:: Task description ::
Can you copy out everything in the data, word for word, from the line containing "Open the Start timing dropdown" down to the very end?

:: Data in this exercise ::

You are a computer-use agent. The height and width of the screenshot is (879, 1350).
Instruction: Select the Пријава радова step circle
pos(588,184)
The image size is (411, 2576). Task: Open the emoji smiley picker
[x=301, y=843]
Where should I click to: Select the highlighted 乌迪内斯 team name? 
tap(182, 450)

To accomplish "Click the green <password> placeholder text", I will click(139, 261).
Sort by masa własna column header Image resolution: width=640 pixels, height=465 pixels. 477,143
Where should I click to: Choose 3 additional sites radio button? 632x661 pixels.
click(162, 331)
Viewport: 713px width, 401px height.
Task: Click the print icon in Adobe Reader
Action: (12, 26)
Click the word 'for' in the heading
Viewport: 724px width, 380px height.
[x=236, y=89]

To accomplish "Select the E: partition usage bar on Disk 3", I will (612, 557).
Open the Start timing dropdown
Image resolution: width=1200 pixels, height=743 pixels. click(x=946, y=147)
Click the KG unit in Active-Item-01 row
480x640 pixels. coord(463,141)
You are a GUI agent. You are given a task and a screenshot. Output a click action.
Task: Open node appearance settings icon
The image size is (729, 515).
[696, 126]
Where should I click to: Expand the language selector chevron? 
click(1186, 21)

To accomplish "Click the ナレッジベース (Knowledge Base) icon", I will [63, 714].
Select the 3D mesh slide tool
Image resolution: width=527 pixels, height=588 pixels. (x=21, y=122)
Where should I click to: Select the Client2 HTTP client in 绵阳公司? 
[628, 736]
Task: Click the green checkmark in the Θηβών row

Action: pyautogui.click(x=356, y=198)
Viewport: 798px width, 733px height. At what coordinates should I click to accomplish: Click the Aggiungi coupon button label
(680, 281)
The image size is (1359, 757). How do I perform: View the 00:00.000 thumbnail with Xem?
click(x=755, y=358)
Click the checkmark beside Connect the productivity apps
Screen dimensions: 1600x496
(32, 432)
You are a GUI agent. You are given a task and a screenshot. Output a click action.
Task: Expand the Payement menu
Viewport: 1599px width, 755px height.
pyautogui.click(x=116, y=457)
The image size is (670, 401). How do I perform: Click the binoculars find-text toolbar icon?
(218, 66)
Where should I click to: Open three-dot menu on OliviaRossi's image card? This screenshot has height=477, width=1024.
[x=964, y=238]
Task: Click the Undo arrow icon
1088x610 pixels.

:: Correct output ::
Open the Start timing dropdown
Image resolution: width=1200 pixels, height=743 pixels. click(x=946, y=147)
Click the KG unit in Active-Item-01 row
480x640 pixels. coord(463,141)
You are a GUI agent. You are given a task and a screenshot. Output a click action.
Task: Open node appearance settings icon
The image size is (729, 515).
[696, 126]
Where should I click to: Expand the language selector chevron? 
click(1186, 21)

To accomplish "Click the ナレッジベース (Knowledge Base) icon", I will [63, 714].
Select the 3D mesh slide tool
Image resolution: width=527 pixels, height=588 pixels. (x=21, y=122)
Where should I click to: Select the Client2 HTTP client in 绵阳公司? 
[628, 736]
Task: Click the green checkmark in the Θηβών row

Action: pyautogui.click(x=356, y=198)
Viewport: 798px width, 733px height. At what coordinates should I click to accomplish: Click the Aggiungi coupon button label
(680, 281)
The image size is (1359, 757). How do I perform: View the 00:00.000 thumbnail with Xem?
click(x=755, y=358)
Click the checkmark beside Connect the productivity apps
Screen dimensions: 1600x496
(32, 432)
You are a GUI agent. You are given a task and a screenshot. Output a click action.
Task: Expand the Payement menu
Viewport: 1599px width, 755px height.
pyautogui.click(x=116, y=457)
The image size is (670, 401). How do I perform: Click the binoculars find-text toolbar icon?
(218, 66)
Where should I click to: Open three-dot menu on OliviaRossi's image card? This screenshot has height=477, width=1024.
[x=964, y=238]
Task: Click the Undo arrow icon
1088x610 pixels.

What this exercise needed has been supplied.